And then, one has to deal with Ebay sellers, and their game of no shame, to get rest of the so called server grade components, for cheap, that supposedly worked until they arrive at buyer's location. Then, they don't work, are not as described or worse. I gave that game up, along with PayPal, long time ago.


----------



## Phishfry (Jul 28, 2019)

BIOS downloads are free. It is only this silly 'Broadband Managment Controller' webpage that has an option to flash via BMC.
That will allow a BIOS flash with no CPU installed.
It is some sort of BMC option with serial number needed.

All the normal flashing tools still work fine. I still keep an MS-DOS memstick for flashing.
Supermicro also does a good job of supporting BIOS upgrades.
I just got a fresh BIOS for my X9SRL from Nov2018. Not bad for a 7 year old motherboard.
They also keep their BMC controller updated.


----------



## Remington (Jul 28, 2019)

toorski said:


> And then, one has to deal with Ebay sellers, and their game of no shame, to get rest of the so called server grade components, for cheap, that supposedly worked until they arrive at buyer's location. Then, they don't work, are not as described or worse. I gave that game up, along with PayPal, long time ago.

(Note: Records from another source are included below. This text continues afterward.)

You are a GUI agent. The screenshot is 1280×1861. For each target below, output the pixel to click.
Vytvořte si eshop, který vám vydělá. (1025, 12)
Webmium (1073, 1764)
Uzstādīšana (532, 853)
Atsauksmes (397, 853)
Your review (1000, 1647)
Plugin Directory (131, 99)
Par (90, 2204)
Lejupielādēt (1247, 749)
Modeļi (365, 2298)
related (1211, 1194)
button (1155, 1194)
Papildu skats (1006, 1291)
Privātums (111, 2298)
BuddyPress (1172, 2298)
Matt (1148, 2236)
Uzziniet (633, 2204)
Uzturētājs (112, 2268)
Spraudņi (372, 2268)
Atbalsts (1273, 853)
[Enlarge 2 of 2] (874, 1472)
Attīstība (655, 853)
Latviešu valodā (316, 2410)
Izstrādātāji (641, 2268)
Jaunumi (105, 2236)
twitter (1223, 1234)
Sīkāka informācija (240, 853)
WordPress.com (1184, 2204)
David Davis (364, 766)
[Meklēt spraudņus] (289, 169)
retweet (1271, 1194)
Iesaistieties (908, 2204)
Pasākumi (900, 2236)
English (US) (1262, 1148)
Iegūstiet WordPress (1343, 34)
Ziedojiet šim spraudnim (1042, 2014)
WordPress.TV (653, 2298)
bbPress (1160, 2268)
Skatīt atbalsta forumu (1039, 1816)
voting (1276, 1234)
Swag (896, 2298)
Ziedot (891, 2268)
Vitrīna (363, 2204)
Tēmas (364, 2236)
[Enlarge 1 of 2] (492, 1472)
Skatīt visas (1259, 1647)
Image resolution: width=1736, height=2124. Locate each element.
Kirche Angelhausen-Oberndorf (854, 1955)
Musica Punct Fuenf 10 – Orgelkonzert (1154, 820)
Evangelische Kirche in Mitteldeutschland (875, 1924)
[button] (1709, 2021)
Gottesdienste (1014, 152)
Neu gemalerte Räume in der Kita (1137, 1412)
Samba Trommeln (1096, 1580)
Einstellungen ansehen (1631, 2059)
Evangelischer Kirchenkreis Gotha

Ebay and PayPal have toughen up a lot lately protecting the buyers from scammers.  If you receive anything wrong or item not as described then you send it back and file a complaint with ebay/paypal to get your money back.  I have done it once recently and it was resolved quickly.


----------



## Phishfry (Jul 28, 2019)

Remington said:


> I wouldn't trust ASUS or Asrock as a primary server.


Asus does seem to have a couple of server boards but they use custom backplane risers for PCIe.
I think they are rack boards. I am not very interested in them either. P5-B was a great board!

I have a Gigabyte server line board LGA1151 with E3-1240v6 and it works fine, but their BIOS updates are not nearly as timely as SM.
The Gigabyte LGA2011 boards are not very popular but they are OEM'd to some other brands I have noticed.
Most notably Datto.

If you are going to use bhyve you want cores and memory. Your 32GB will be paltry with a couple of VM's. No offense.
I do feel E5 Xeons are better suited to bhyve than E3 Xeons. Did I mention you want lots of cores?


----------



## Phishfry (Jul 28, 2019)

toorski said:


> looks like, one can grab new SuperMicro X10 for a reasonable price.


Yes the X10 title can be deceiving as well. They have X10 boards with LGA1151 and  LGA2011
Same with the X9 Line. They had LGA1150, LGA1151, LGA1356 and LGA2011.

The real key to their system is the next set of letters.

D= Dual Socket and S=Single
X9S** is single socket Sandy/Ivybridge
X10S** is single socket Haswell/Broadwell

The next digit in SuperMicro model numbers is the series. So LGA2011 has a digit for the series. it is 'R'
X9SR* is single socket LGA2011
X10SR* is single socket LGA2011-3
When it comes to dual socket boards they add a letter 'A'
X9DA* is a dual socket LGA2011
X10DA* is a dual socket LGA2011-3
X9DR* is also a dual socket LGA2011
X10DR* is also dual socket LGA2011-3

Then comes the specialty of the board (I have not fully figured these out)
L = For example X9SRL and X10SRL
I = For example X9SRI and X10SRI <<< These seem to have iSCSI booting in the BIOS where others do not.
A = For example X9SRA and X10SRA <<< This is definitely the audio option board.
H = For example X9DRH and X10DRH <<< This option adds onboard SAS controller
G = For example X9DRG and X10DRG <<< These are optimized for graphics cards with 4X dedicated slots full bandwidth for GPU


----------



## steveoc64 (Jul 29, 2019)

I thought AsrockRack had a "server grade AM4" board in their catalog









						AsRock Rack X470D4U Micro ATX Server Motherboard AM4 Ryzen - Newegg.com
					

Buy AsRock Rack X470D4U Micro ATX Server Motherboard AM4 Ryzen & Ryzen 7nm PGA1331 AMD X470 with fast shipping and top-rated customer service. Once you know, you Newegg!




					www.newegg.com
				




Might be worth a look, esp if you already have some AM4 CPUs floating around ?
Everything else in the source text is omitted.